There is no way to do better in general.

Another thing you could try is to find the "plan" the player is executing. Some examples of plans:

Player is likely to castle early (high score first time). But if they have castling available and choose not to do it, then maybe they don't want to castle so on subsequent moves you can lower the score for castling.

In KRvK there are two common strategies. You can try to identify which one they are using and they will likely keep using it. The player with the king on the other hand is likely to try to maintain as much space as possible for as long as possible - with occasional curveball to see if the other player is awake.

If a position has occured twice it's likely to occur a third time.

Attacker / defender stacking: If the last moved attacked some chessman and it's possible to add another attacker it's likely it will be done. If it's possible to add another defender it's likely to be done.

If a knight has just been moved to a weird square likely it is being manouvered and will move again on next move.

Fianchettoing the bishop is likely after pushing the relevant pawn.

Poosotasty

#29

@TheTap said in #25:
> Lower bound of 10: a rook can stand on any of the 64 squares, and it has in theory 14 available moves -> 896 moves. Add to that a bishop on any square has at least 7 moves -> 64*14 + 64*7 = 64*21 = 1344 combinations, which is larger than 10 bits can represent.

Look at the binary tree: lichess.org/@/lichess/blog/developer-update-275-improved-game-compression/Wqa7GiAA

The origin square is not being stored as "1 of 64". Instead, all possible legal moves are first calculated in terms of probability according to a bare-mininum heuristics. That creates a binary tree that will will be traversed to find the actual move played, which can be as short as 00 or 01 (in other words, 2 bits). This 00/01 is the index of the tree. Assuming the last 10 moves were all the most likely moves as well (00 times 10), and that the game terminates on move 10, an entire game can be stored as 00000000000000000000 (20 zeros).

Poosotasty

#30

From the article:

"compression works in two steps:

1. Map moves to integer indexes. The smaller on average the better.
2. Encode those integers as a stream of bits."
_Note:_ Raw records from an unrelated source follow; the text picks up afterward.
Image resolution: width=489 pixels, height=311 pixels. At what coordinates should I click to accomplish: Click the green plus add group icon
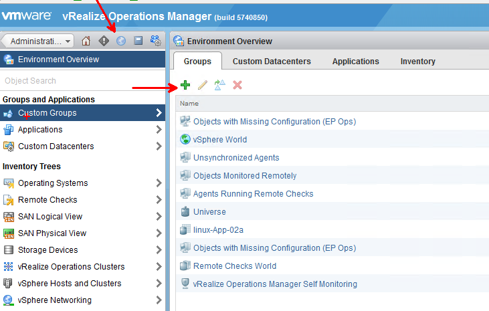click(x=185, y=85)
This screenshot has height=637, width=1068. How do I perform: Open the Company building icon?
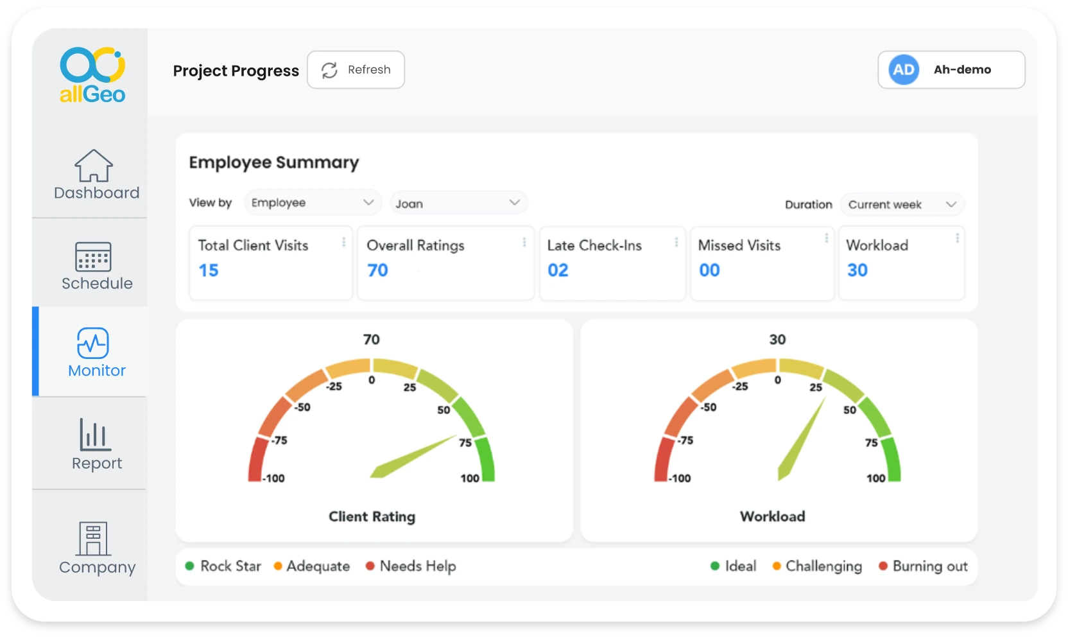(x=94, y=538)
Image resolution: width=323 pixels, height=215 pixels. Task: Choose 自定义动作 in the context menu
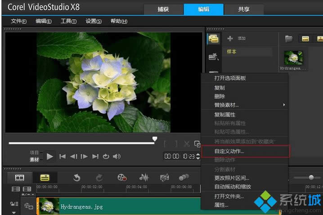click(x=229, y=151)
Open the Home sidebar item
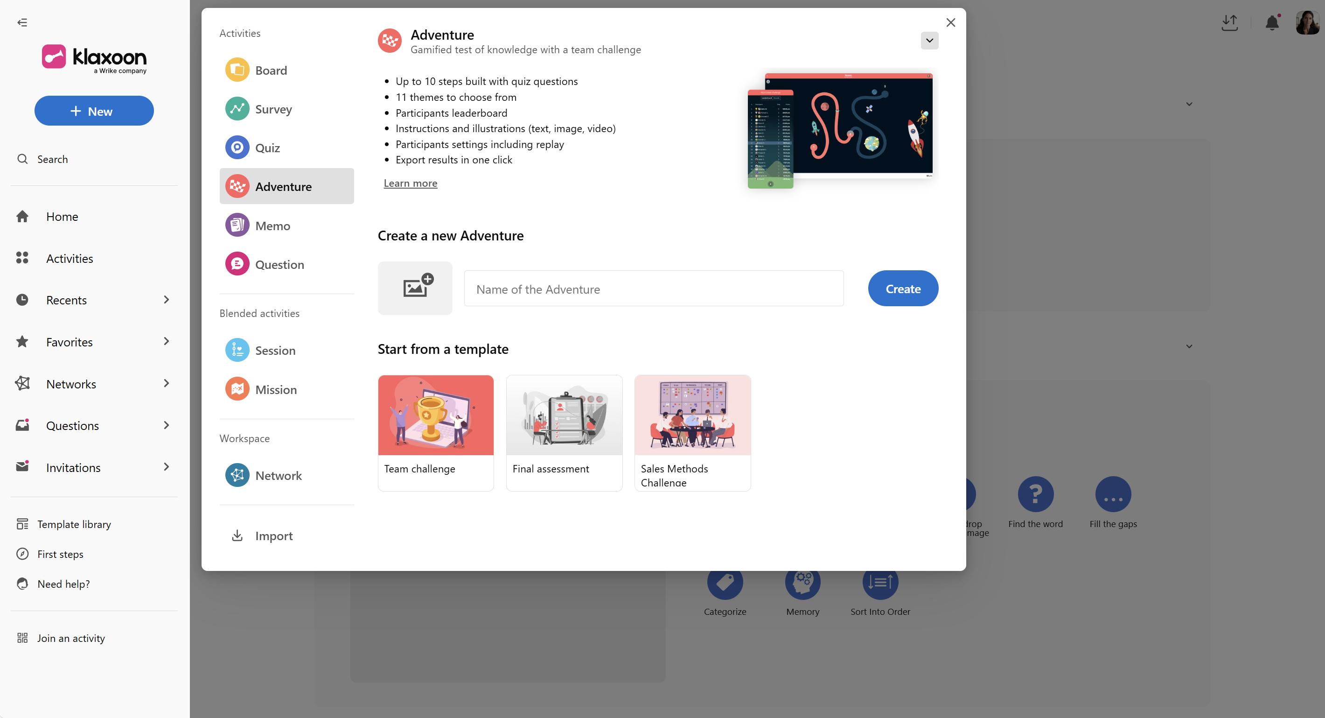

In my example, each 00 is the encoded integer index of the binary tree. The integer index there would be 0 (the first leaf that is reached). If unencoed index were 2 (the third leaf reached) the encoded index would be 10 (binary for 3). In my example the entire game represented by 00000000000000000000 becomes a bitstream that will find and hit one node after another reconstructing the game.

It's just like how you know that when someone says "e4e5" you know white played a pawn to e4 and black played a pawn to e5. None of that "from what square" or "which piece moved" information needs to be described because *you* provide that information by using the chess board. In the same way, some interface which has access to the binary tree also provides the board and interprets the binary stream.